Client DPI-SSL Examples

Policy Configuration : DPI-SSL Overview

Client DPI-SSL Examples

The following sections provide configuration examples:

•

Content Filtering

•

Application Firewall

Content Filtering

To do SonicWALL Content Filtering on HTTPS and SSL-based traffic using DPI-SSL, complete the following steps:

1

Navigate to the DPI-SSL > Client SSL page.

2

Select Enable SSL Inspection and Content Filter.

3

Click Update.

4

Navigate to the Website Blocking > CFS Filter List page and click Configure.

5

Uncheck Enable IP based HTTPS Content Filtering.

6

Select the appropriate categories to be blocked.

7

Click Update.

8

Navigate to a blocked site using the HTTPS protocol to verify that it is properly blocked.

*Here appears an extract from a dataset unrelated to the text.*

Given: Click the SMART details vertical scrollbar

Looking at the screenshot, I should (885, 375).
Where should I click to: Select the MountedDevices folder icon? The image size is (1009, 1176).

NOTE: For content filtering over DPI-SSL, the first time HTTPS access is blocked resulting in a blank page being displayed. If the page is refreshed, the SonicWALL block page appears.

Application Firewall

NOTE: Application Firewall is supported for appliances running SonicOS 5.8 and higher.

Enable Application Firewall on the Client DPI-SSL screen and Application Firewall on the Application Firewall > Policies screen.

1

Navigate to the DPI-SSL > Client SSL page.

2

Select Enable SSL Inspection and Application Firewall.

3

Click Update.

4

Navigate to the App Control > App Rules page.

5

Enable Application App Rules.

6

Configure an HTTP Client policy to block Microsoft Internet Explorer browser.

7

Select block page as an action for the policy. Click Apply.

8

Access any website using the HTTPS protocol with Internet Explorer and verify that it is blocked.

DPI-SSL also supports Application Level Bandwidth Management over SSL. Application Firewall HTTP bandwidth management policies also applies to content that is accessed over HTTPS when DPI-SSL is enabled for Application Firewall.